Some conspiracy theories propose that quantum mechanics’ complex and counter-intuitive nature is beyond human understanding and must have originated from a more advanced civilization. They argue that quantum computing, with its revolutionary approach to computation, must have been derived from alien technology. The idea of alien technology influencing human progress has been popular in science fiction and entertainment. This cultural fascination might fuel and amplify conspiracy theories, making them more appealing to some.
While advanced alien technology is a popular theme in science fiction, no credible scientific evidence suggests that any human technology, including quantum computing, has been derived from extraterrestrial sources. Contrast claims should be viewed with scepticism unless they are supported by solid empirical evidence.
Some theories suggest that major corporations working on quantum computing might have access to secret knowledge or materials obtained from extraterrestrial sources, giving them an edge in the highly competitive field of quantum technology.
Quantum is a popular topic in science fiction; it highlights the complex interplay between technology, ethics, culture, and economics; no wonder speculation is rife regarding the origins of quantum computing and quantum technology.
We’ll be able to run games and applications on quantum computers.
Nope. Use cases are specific to certain applications. It’s unlikely we’ll see mass adoption just yet. Quantum computers operate on entirely different principles than classical computers, and their unique capabilities are not necessarily suited for tasks like running conventional games and applications.
Quantum computers excel at problems like factoring large numbers, simulating quantum systems, and optimizing complex systems. These are not tasks typically associated with gaming or standard applications.
Learning quantum computing requires a PhD in physics.
People from all walks of life are getting involved in quantum computing. Just like today, there are people with all different educational backgrounds. There are people with experience in English literature and even a background as a chef. Like many things in life, purpose and intent are more important than background, as just about everything can be learnt. Of course, it can help if people understand mathematics well.

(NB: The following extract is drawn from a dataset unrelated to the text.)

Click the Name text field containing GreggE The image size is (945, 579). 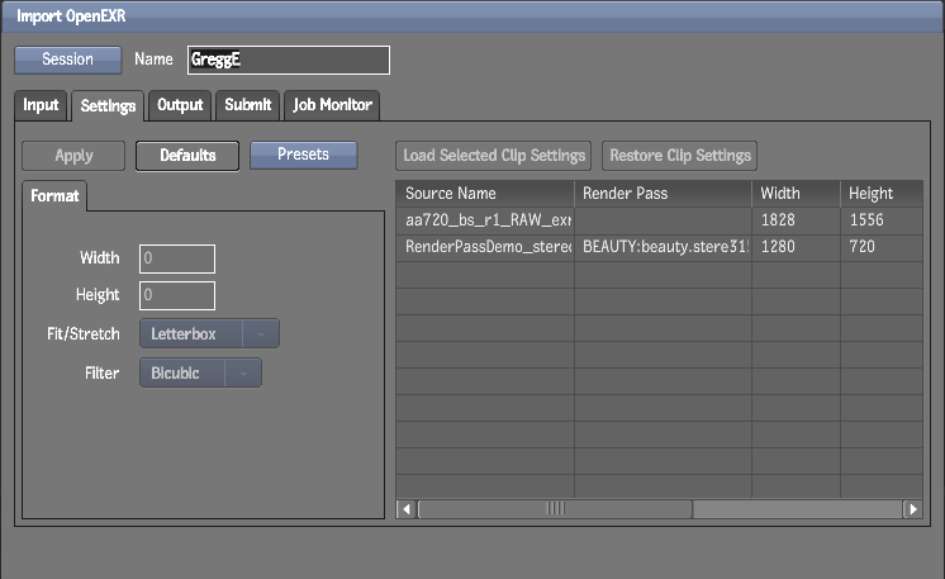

No one understands quantum algorithms.
This is untrue. Algorithms on a quantum computer might be more complicated, but that doesn’t mean they are intractable. Some scientists and researchers work with quantum algorithms daily and have an intimate understanding. If you want to follow someone who understands quantum computing algorithms look at Scott Aaronson.
Nothing will ever beat a quantum computer in performance.
Quantum computers are a groundbreaking technology with the potential to revolutionize specific fields, but they are not a panacea. Their performance advantages are specific to particular problems, and they have limitations and challenges that may make them less suitable for other tasks. The future of computing will likely be diverse and multifaceted, with different technologies optimized for different applications. It’s essential to recognize the nuanced and specialized nature of quantum computing rather than viewing it as an unequivocal superiority in all aspects of performance.
But in reality, we can never say never about technological development. However, we might see new and different computation methods, such as analogue or biological computing.